EXERCISE INPUTS START

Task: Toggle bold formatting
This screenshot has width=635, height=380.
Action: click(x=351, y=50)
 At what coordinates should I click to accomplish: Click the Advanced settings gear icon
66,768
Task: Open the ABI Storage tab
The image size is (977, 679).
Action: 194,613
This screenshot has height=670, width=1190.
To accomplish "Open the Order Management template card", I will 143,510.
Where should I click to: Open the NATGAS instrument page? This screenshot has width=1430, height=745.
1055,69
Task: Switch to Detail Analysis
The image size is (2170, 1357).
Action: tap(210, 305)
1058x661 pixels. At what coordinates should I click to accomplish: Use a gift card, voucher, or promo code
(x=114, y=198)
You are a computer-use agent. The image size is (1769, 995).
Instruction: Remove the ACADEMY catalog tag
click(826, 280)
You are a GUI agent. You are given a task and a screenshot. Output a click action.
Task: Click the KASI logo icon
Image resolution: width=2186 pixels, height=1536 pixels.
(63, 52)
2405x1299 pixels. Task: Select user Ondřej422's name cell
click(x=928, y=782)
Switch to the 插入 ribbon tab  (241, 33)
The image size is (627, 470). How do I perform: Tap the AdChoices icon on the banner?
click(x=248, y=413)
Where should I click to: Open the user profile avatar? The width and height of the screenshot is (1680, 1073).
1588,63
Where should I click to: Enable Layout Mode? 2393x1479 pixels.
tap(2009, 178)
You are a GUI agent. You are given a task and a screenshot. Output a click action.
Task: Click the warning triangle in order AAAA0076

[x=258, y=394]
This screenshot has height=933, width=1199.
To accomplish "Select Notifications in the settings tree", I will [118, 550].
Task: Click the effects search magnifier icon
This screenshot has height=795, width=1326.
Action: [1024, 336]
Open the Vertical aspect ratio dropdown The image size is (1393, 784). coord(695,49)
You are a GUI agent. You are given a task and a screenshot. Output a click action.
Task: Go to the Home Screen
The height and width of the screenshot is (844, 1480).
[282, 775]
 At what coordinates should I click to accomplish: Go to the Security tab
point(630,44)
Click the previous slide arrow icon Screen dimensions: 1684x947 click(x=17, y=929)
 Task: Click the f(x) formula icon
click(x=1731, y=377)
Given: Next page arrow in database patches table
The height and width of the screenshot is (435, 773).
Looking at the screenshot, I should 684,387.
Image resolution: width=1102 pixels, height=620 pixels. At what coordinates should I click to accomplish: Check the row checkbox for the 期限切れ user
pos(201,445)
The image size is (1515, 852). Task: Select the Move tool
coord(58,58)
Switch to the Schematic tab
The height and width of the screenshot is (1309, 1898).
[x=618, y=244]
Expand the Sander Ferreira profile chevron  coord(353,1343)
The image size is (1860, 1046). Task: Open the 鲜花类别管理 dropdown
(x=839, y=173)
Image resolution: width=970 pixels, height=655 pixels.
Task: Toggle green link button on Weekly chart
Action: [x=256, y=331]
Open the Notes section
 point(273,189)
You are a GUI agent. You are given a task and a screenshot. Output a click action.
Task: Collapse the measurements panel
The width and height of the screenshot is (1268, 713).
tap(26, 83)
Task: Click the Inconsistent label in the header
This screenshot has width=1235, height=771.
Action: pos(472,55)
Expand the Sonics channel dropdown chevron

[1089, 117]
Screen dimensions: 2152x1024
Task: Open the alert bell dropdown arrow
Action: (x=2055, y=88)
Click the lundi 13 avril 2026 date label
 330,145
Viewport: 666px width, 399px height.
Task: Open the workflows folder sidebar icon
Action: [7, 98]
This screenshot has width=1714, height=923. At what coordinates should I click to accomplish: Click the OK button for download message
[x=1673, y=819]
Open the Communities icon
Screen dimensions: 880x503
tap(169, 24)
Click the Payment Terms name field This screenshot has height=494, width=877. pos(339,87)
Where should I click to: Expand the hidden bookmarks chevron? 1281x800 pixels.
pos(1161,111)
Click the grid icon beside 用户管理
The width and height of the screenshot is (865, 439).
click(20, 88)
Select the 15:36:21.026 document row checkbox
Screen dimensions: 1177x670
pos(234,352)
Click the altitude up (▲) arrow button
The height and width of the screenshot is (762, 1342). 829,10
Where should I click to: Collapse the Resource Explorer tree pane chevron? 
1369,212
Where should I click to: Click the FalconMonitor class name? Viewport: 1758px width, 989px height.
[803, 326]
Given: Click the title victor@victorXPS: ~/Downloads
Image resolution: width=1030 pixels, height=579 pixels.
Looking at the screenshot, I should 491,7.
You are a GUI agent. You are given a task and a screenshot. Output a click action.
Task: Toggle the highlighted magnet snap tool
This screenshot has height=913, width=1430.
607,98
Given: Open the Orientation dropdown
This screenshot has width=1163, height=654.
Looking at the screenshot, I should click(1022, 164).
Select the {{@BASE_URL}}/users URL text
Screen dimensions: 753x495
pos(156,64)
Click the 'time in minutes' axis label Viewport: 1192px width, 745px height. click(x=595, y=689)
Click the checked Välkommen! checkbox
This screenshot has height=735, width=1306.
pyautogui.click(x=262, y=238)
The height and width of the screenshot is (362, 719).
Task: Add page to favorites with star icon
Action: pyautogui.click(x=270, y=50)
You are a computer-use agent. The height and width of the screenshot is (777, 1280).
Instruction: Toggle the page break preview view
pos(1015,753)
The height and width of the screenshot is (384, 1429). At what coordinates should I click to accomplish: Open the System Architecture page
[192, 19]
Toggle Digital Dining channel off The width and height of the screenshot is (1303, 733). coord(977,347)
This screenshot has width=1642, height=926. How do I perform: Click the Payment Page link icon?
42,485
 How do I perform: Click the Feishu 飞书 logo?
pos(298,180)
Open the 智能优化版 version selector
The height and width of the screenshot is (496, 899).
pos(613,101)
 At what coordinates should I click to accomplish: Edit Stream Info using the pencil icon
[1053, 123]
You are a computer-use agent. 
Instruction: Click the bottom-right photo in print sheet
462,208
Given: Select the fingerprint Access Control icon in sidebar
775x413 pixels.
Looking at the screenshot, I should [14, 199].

EXERCISE INPUTS END

DIRECTIONS FOR THIS TASK: Could you output the records in full, exactly as written?

SOLUTION TO THIS EXERCISE:
Task: Toggle bold formatting
This screenshot has width=635, height=380.
Action: click(x=351, y=50)
 At what coordinates should I click to accomplish: Click the Advanced settings gear icon
66,768
Task: Open the ABI Storage tab
The image size is (977, 679).
Action: 194,613
This screenshot has height=670, width=1190.
To accomplish "Open the Order Management template card", I will 143,510.
Where should I click to: Open the NATGAS instrument page? This screenshot has width=1430, height=745.
1055,69
Task: Switch to Detail Analysis
The image size is (2170, 1357).
Action: tap(210, 305)
1058x661 pixels. At what coordinates should I click to accomplish: Use a gift card, voucher, or promo code
(x=114, y=198)
You are a computer-use agent. The image size is (1769, 995).
Instruction: Remove the ACADEMY catalog tag
click(826, 280)
You are a GUI agent. You are given a task and a screenshot. Output a click action.
Task: Click the KASI logo icon
Image resolution: width=2186 pixels, height=1536 pixels.
(63, 52)
2405x1299 pixels. Task: Select user Ondřej422's name cell
click(x=928, y=782)
Switch to the 插入 ribbon tab  (241, 33)
The image size is (627, 470). How do I perform: Tap the AdChoices icon on the banner?
click(x=248, y=413)
Where should I click to: Open the user profile avatar? The width and height of the screenshot is (1680, 1073).
1588,63
Where should I click to: Enable Layout Mode? 2393x1479 pixels.
tap(2009, 178)
You are a GUI agent. You are given a task and a screenshot. Output a click action.
Task: Click the warning triangle in order AAAA0076

[x=258, y=394]
This screenshot has height=933, width=1199.
To accomplish "Select Notifications in the settings tree", I will [118, 550].
Task: Click the effects search magnifier icon
This screenshot has height=795, width=1326.
Action: [1024, 336]
Open the Vertical aspect ratio dropdown The image size is (1393, 784). coord(695,49)
You are a GUI agent. You are given a task and a screenshot. Output a click action.
Task: Go to the Home Screen
The height and width of the screenshot is (844, 1480).
[282, 775]
 At what coordinates should I click to accomplish: Go to the Security tab
point(630,44)
Click the previous slide arrow icon Screen dimensions: 1684x947 click(x=17, y=929)
 Task: Click the f(x) formula icon
click(x=1731, y=377)
Given: Next page arrow in database patches table
The height and width of the screenshot is (435, 773).
Looking at the screenshot, I should 684,387.
Image resolution: width=1102 pixels, height=620 pixels. At what coordinates should I click to accomplish: Check the row checkbox for the 期限切れ user
pos(201,445)
The image size is (1515, 852). Task: Select the Move tool
coord(58,58)
Switch to the Schematic tab
The height and width of the screenshot is (1309, 1898).
[x=618, y=244]
Expand the Sander Ferreira profile chevron  coord(353,1343)
The image size is (1860, 1046). Task: Open the 鲜花类别管理 dropdown
(x=839, y=173)
Image resolution: width=970 pixels, height=655 pixels.
Task: Toggle green link button on Weekly chart
Action: [x=256, y=331]
Open the Notes section
 point(273,189)
You are a GUI agent. You are given a task and a screenshot. Output a click action.
Task: Collapse the measurements panel
The width and height of the screenshot is (1268, 713).
tap(26, 83)
Task: Click the Inconsistent label in the header
This screenshot has width=1235, height=771.
Action: pos(472,55)
Expand the Sonics channel dropdown chevron

[1089, 117]
Screen dimensions: 2152x1024
Task: Open the alert bell dropdown arrow
Action: (x=2055, y=88)
Click the lundi 13 avril 2026 date label
 330,145
Viewport: 666px width, 399px height.
Task: Open the workflows folder sidebar icon
Action: [7, 98]
This screenshot has width=1714, height=923. At what coordinates should I click to accomplish: Click the OK button for download message
[x=1673, y=819]
Open the Communities icon
Screen dimensions: 880x503
tap(169, 24)
Click the Payment Terms name field This screenshot has height=494, width=877. pos(339,87)
Where should I click to: Expand the hidden bookmarks chevron? 1281x800 pixels.
pos(1161,111)
Click the grid icon beside 用户管理
The width and height of the screenshot is (865, 439).
click(20, 88)
Select the 15:36:21.026 document row checkbox
Screen dimensions: 1177x670
pos(234,352)
Click the altitude up (▲) arrow button
The height and width of the screenshot is (762, 1342). 829,10
Where should I click to: Collapse the Resource Explorer tree pane chevron? 
1369,212
Where should I click to: Click the FalconMonitor class name? Viewport: 1758px width, 989px height.
[803, 326]
Given: Click the title victor@victorXPS: ~/Downloads
Image resolution: width=1030 pixels, height=579 pixels.
Looking at the screenshot, I should 491,7.
You are a GUI agent. You are given a task and a screenshot. Output a click action.
Task: Toggle the highlighted magnet snap tool
This screenshot has height=913, width=1430.
607,98
Given: Open the Orientation dropdown
This screenshot has width=1163, height=654.
Looking at the screenshot, I should click(1022, 164).
Select the {{@BASE_URL}}/users URL text
Screen dimensions: 753x495
pos(156,64)
Click the 'time in minutes' axis label Viewport: 1192px width, 745px height. click(x=595, y=689)
Click the checked Välkommen! checkbox
This screenshot has height=735, width=1306.
pyautogui.click(x=262, y=238)
The height and width of the screenshot is (362, 719).
Task: Add page to favorites with star icon
Action: pyautogui.click(x=270, y=50)
You are a computer-use agent. The height and width of the screenshot is (777, 1280).
Instruction: Toggle the page break preview view
pos(1015,753)
The height and width of the screenshot is (384, 1429). At what coordinates should I click to accomplish: Open the System Architecture page
[192, 19]
Toggle Digital Dining channel off The width and height of the screenshot is (1303, 733). coord(977,347)
This screenshot has width=1642, height=926. How do I perform: Click the Payment Page link icon?
42,485
 How do I perform: Click the Feishu 飞书 logo?
pos(298,180)
Open the 智能优化版 version selector
The height and width of the screenshot is (496, 899).
pos(613,101)
 At what coordinates should I click to accomplish: Edit Stream Info using the pencil icon
[1053, 123]
You are a computer-use agent. 
Instruction: Click the bottom-right photo in print sheet
462,208
Given: Select the fingerprint Access Control icon in sidebar
775x413 pixels.
Looking at the screenshot, I should [14, 199].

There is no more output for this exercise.